Last week, Tsai Ing-wen phoned Donald Trump. They spoke for about 10 minutes. The president-elect later referred to Ms. Tsai, who heads a government the United States does not officially recognize, as "the president of Taiwan." In Beijing, the news landed with the force of a tsunami.
Mr. Trump may have been trying to deliberately poke China, a frequent target of his on the campaign trail. If so, that was a mistake, and a case of courting conflict for its own sake. Taking a jab at China may play well with "Make America Great Again" voters. But it's hard to see what benefit those same Americans will gain from manufacturing a conflict in a world that already has more than enough.
Communist China deserves to be criticized regularly; it is an undemocratic regime that represses its own people and frequently bullies its neighbours. None of that should ever be whitewashed. But on Taiwan, the hard men of Beijing have largely held up their end of a complex bargain that has allowed everyone to save face – and keep the peace.
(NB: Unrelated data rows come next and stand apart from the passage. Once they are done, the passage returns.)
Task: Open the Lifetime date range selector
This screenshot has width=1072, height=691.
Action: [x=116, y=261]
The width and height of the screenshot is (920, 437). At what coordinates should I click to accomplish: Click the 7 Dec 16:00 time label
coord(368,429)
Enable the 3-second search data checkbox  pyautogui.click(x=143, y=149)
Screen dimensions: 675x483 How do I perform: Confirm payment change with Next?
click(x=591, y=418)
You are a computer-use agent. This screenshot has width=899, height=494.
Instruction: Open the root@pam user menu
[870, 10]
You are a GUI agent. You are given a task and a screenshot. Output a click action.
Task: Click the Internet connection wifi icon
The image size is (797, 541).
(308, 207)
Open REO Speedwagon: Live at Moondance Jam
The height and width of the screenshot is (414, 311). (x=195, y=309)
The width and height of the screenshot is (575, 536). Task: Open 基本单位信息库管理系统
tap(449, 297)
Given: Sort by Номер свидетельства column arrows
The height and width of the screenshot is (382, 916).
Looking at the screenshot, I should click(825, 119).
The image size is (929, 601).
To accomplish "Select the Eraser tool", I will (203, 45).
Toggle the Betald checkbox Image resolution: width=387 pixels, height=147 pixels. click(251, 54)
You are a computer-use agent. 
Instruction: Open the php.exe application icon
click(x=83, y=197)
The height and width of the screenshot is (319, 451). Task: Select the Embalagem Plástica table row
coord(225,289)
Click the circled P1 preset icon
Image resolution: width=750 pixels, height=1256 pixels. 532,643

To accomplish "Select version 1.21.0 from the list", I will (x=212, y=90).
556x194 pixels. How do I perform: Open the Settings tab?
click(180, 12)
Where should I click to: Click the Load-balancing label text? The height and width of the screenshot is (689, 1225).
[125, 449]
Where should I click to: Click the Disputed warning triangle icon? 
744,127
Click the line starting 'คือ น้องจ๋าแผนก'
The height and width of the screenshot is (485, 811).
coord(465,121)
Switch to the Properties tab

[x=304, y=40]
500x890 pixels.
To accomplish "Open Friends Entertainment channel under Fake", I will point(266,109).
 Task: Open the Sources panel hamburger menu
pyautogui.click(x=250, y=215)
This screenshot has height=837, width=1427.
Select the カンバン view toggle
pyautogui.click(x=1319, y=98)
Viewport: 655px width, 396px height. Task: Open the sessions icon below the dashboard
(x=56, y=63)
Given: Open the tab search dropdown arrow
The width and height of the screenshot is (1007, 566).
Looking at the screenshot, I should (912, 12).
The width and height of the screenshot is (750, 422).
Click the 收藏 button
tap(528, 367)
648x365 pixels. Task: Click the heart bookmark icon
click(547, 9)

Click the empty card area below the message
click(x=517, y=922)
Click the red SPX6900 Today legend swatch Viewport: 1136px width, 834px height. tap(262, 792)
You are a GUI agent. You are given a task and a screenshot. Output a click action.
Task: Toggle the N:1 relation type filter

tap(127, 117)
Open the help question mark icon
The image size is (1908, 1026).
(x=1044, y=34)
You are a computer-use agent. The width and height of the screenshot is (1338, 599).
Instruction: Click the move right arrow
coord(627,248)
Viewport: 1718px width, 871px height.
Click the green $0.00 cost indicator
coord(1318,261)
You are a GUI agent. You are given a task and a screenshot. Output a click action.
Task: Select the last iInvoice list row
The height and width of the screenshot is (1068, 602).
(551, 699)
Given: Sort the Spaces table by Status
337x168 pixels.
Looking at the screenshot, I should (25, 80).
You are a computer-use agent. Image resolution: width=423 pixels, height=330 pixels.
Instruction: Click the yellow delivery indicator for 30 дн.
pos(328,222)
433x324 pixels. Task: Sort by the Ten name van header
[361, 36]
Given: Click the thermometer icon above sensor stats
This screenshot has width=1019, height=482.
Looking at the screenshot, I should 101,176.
For more than 40 years, Washington and Beijing have maintained a delicate but extremely effective détente over Taiwan. The deal is largely about careful employment of language – not exactly Mr. Trump's strong suit. The arrangement involves layers of ambiguity and even hypocrisy, but it has assured the peace, while protecting the effective independence of democratic Taiwan. The centrepiece of the deal is an understanding that an effectively independent Taiwan will not refer to itself as actually independent. Under the so-called One China Policy, that is Beijing's bright red line.
Back in 1971, a majority of the United Nations voted to give China's UN seat, which comes with one of the five permanent chairs on the Security Council, to the Communist People's Republic of China, or PRC. (Canada had recognized the PRC a year earlier.) Until then, most of the world had treated the Republic of China, or ROC – which retreated to Taiwan in 1949, after losing the Chinese civil war – as China's official government.
Washington was willing to recognize Beijing, but it wanted to assure Taiwan's continued autonomy. But Beijing demanded that the world treat China as one country, with Taiwan as a province.
The two sides squared the circle by agreeing that Taiwan could enjoy a kind of de facto independence, so long as America, its Western allies and Taiwan itself agreed to forgo de jure independence.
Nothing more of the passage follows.